We started hiking at 9:40. We wanted to go to Baron Pass, where “peaks, crags, and serrated ridges stretch in every direction into blue haze”, according to my guidebook. It was a 14-mile round trip. This distance was well within our abilities, but there was one catch: getting the boat shuttle back to Redfish Lodge. The last two return trips were at 5:00 and 7:00. I didn’t even consider the last shuttle; missing it and spending a night in the woods with our dayhiking gear wasn’t an option. So we decided to make the 5:00 trip. But was that enough time for the hike?
We started in a forest of lodgepole pine (Pinus contorta), subalpine fir (Abies lasiocarpa), and Engelmann spruce (Picea engelmannii). The trees were old, but not large. The forest canopy offered partial sunlight as well as partial views of the peaks lining the valley.
A meadow created by a rockslide gave us our first good look at the Redfish Lake Creek valley. On both sides were apricot-colored granite peaks, giant spires connected by ridges bristling with pinnacles.
At Flatrock Junction, the trail split and we followed it out of the valley and up toward Baron Pass. This part of the hike reminded me of our hikes in Washington’s North Cascades. Like the valleys in the North Cascades, the valleys in the Sawtooths have a classic U-shape carved by glaciers millennia ago. For hikers, this means long, flat trails down valley bottoms, and short, steep trails out of them.
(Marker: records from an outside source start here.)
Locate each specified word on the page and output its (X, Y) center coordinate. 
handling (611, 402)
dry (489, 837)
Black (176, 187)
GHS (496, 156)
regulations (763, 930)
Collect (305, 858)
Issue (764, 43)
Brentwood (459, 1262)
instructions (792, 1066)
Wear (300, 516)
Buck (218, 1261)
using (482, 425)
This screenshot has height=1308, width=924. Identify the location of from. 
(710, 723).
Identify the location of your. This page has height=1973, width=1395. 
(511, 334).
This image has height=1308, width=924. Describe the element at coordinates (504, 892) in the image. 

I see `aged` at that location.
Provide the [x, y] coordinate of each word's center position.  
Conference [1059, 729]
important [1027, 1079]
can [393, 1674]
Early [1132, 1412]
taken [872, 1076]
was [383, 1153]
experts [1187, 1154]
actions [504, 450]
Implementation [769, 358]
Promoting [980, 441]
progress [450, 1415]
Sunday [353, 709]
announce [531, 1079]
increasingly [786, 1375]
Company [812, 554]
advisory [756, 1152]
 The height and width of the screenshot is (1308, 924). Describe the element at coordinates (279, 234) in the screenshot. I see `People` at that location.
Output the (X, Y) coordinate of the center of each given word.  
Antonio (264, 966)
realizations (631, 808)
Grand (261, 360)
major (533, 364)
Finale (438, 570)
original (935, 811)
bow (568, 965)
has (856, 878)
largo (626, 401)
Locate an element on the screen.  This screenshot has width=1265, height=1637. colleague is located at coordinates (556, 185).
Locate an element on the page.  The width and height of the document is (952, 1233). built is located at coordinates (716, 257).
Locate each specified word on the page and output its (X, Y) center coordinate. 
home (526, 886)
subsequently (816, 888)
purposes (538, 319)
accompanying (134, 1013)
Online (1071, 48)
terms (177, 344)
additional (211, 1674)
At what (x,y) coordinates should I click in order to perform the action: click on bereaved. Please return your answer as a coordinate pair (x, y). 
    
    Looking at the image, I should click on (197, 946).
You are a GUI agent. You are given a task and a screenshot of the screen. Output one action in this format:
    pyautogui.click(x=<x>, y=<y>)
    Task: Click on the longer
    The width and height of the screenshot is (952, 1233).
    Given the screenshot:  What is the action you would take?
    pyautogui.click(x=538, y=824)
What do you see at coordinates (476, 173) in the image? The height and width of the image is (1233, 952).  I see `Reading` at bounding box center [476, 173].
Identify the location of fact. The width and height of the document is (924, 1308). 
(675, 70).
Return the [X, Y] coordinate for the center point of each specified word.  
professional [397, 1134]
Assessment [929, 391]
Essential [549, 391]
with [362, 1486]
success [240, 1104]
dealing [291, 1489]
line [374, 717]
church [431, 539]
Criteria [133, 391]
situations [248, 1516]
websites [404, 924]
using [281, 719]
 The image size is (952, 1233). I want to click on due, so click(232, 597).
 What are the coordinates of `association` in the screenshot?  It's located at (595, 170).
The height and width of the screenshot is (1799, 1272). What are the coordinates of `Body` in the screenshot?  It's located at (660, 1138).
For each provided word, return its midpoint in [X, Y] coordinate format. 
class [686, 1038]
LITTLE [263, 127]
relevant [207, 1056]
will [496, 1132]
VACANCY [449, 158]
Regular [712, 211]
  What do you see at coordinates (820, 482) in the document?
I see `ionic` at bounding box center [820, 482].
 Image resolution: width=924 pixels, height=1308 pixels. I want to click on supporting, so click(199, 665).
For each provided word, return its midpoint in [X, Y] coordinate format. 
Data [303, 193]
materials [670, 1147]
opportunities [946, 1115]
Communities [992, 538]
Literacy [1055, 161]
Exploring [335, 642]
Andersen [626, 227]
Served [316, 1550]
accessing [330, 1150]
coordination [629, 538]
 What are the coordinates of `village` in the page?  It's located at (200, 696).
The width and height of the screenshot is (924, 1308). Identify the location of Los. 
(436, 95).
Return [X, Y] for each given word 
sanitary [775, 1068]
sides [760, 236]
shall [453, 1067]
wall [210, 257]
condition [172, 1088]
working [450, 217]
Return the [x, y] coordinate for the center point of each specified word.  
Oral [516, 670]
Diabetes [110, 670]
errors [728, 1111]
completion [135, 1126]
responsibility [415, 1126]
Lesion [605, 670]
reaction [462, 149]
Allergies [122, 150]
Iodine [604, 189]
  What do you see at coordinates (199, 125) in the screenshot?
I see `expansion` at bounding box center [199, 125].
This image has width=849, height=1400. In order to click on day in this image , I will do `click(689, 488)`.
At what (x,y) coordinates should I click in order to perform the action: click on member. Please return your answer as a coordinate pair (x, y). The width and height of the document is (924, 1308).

We hiked up switchbacks through meadows that gave us excellent views up and down Redfish Lake Creek valley. The valley was lined with shining peaks and filled with deep green forest. Farther up the valley, beyond the junction, were even higher peaks, their faces still holding significant snowfields.
The upper switchbacks passed through some large Douglas-fir (Pseudotsuga menziesii). And in the meadows I spotted two interesting wildflowers. The first was a new species of Calochortus for me, big-pod mariposa lily (Calochortus eurycarpus). The other was a species of columbine (Aquilegia formosa) familiar from California.
Once we reached the rim of the valley, we hiked over level ground to Alpine Lake.
Did I mention Alpine Lake? At just over 5.4 miles into the hike to Baron Pass, you reach a nice, modestly-sized lake ringed by mountains and filled with crystal blue water.
Elizabeth and I got to Alpine Lake at 12:45, which left us about 45 minutes until we had to turn around. We briefly considered trying to hike the remaining 1.6 miles to Baron Pass in the time, but with one look at the lake our minds were made up. So, we set down our packs, took off our shoes, and soaked our feet in the chilly water. I read my map and guidebook while Elizabeth watched frogs catch flies.
After an hour relaxing at the lake, we hiked back to the inlet. As we hiked, clouds formed in the distance and produced shafts of rain, but we never heard thunder and they eventually dissipated.
We got to the inlet at 4:10, fifty minutes early. The beautiful view and the sandy beach, however, made the time spent waiting for the shuttle go by easily.